2.93      In terms of collection of information and observations about weather, the committee was told that Australia generally has very good temperature records, rainfall measurements, and sea level records going back 100 years in places.[128] For example, Dr Neville Smith of the Bureau of Meteorology described Australia's climate records as 'pretty sound and robust, though perhaps not to the detail that we want in some regions'.[129] He also stated that Australia has 'both world-class weather forecast models and world‑class climate models'.[130]

2.94      Several submitters and witnesses emphasised the need for continued support for the work of existing organisations such as the Bureau of Meteorology, CSIRO, and the Bushfire CRC. For example, witnesses welcomed the work of the Bushfire CRC in relation to bushfires, and the recent announcement of $47 million in funding to turn the Bushfire CRC into the Bushfire and Natural Hazards CRC.[131] Similarly, the Australian Meteorological and Oceanographic Society submitted that:

Long-term, consistent, high-quality sets of observed climate are critical to the detection of climate change. Many of these observations are derived from the Bureau of Meteorology's routing observing network. Australia is a world leader in the development of such data sets but their continuation is dependent on the existence of a high-standard observations network, and the availability of adequate resources to maintain that network at a high standard.[132]

2.95      The Wentworth Group of Scientists told the committee that:

We should harness the high-quality science that this country has invested in over many years to improve our emergency response capabilities to manage extreme weather by improving our capability to predict and monitor the movement and intensity of these weather systems in real time, whether it be droughts, cyclones, bushfires, floods or storm surges.[133]

2.96      Professor Nicholls expressed the view that improved weather forecasts are a good way to reduce the deleterious impacts of weather and climate extremes.[134] Similarly, the Bureau of Meteorology submitted that:

Early warning systems have proven time and time again to be the most effective and cost efficient approach to mitigating economic losses and loss of life arising from severe weather.[135]

2.97      The committee notes that the Commonwealth government recently conducted an independent review on the Bureau of Meteorology's capacity to respond to future extreme weather and natural disaster events and to provide seasonal forecasting services. That review made a number of recommendations including, for example, the need to improve the arrangements for flood monitoring, forecasting and warning across Australia. The Bureau noted that 'the government is currently giving consideration to the recommendations of this review'.[136] The Bureau also noted in its submission that there are coordination issues in relation to flood river level monitoring, and also flash flood warnings.[137] This is discussed further in Chapter 5.

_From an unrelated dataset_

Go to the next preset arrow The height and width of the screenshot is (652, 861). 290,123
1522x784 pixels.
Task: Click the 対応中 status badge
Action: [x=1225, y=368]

2.98      The committee heard that there are some areas needing further research. For example, the committee heard that there is a gap in knowledge when it comes to predicting cyclones in Australia. For example, Australian records for tropical cyclones rely on satellites which only go back to the seventies and eighties, and therefore there is only a small sample size.[138] So, for example, WWF-Australia and the Northern Territory emergency services expressed the view that 'more research is required to reduce the levels of uncertainty' around the projections in relation to tropical cyclones in Australia.[139] Mr Peter Davies of the Northern Territory Police, Fire and Emergency Services told the committee that many of the models being used to predict the impact of climate change are based on American models of cyclones that haven't been tested in the Australian environment.[140]

2.99      Similarly, Insurance Australia Group submitted that:

...there are extremely few measurements of the intensity/central pressure, eye size and radius of storm force winds and storm surges of tropical cyclones, despite their potential to inflict extreme damage on communities near their paths. In the USA there is a routine program of aerial reconnaissance to quantify the physical size and intensity of these systems but there is no similar program in Australia.[141]

2.100         However, the committee heard cyclone prediction has improved in recent years due to advances in computing. Dr Smith from the Bureau of Meteorology provided some recent examples:

If you took us back 10 years, we could not have given the forecast for tropical cyclone Yasi, simply because we did not have the computers. Now both we and other weather agencies have the ability to do tropical cyclone Yasi—and Rusty was the most recent example, off the North-West Gulf—five or even seven days out.[142]

2.101         Further improvements to supercomputing power would allow for high resolution analysis and could improve forecasting of extreme weather events. Such analysis would focus on:

the probabilities; ... the spread of possible outcomes, so you can start to give some guidance about the likelihood that a certain community might be impacted more heavily or less heavily than another community.[143]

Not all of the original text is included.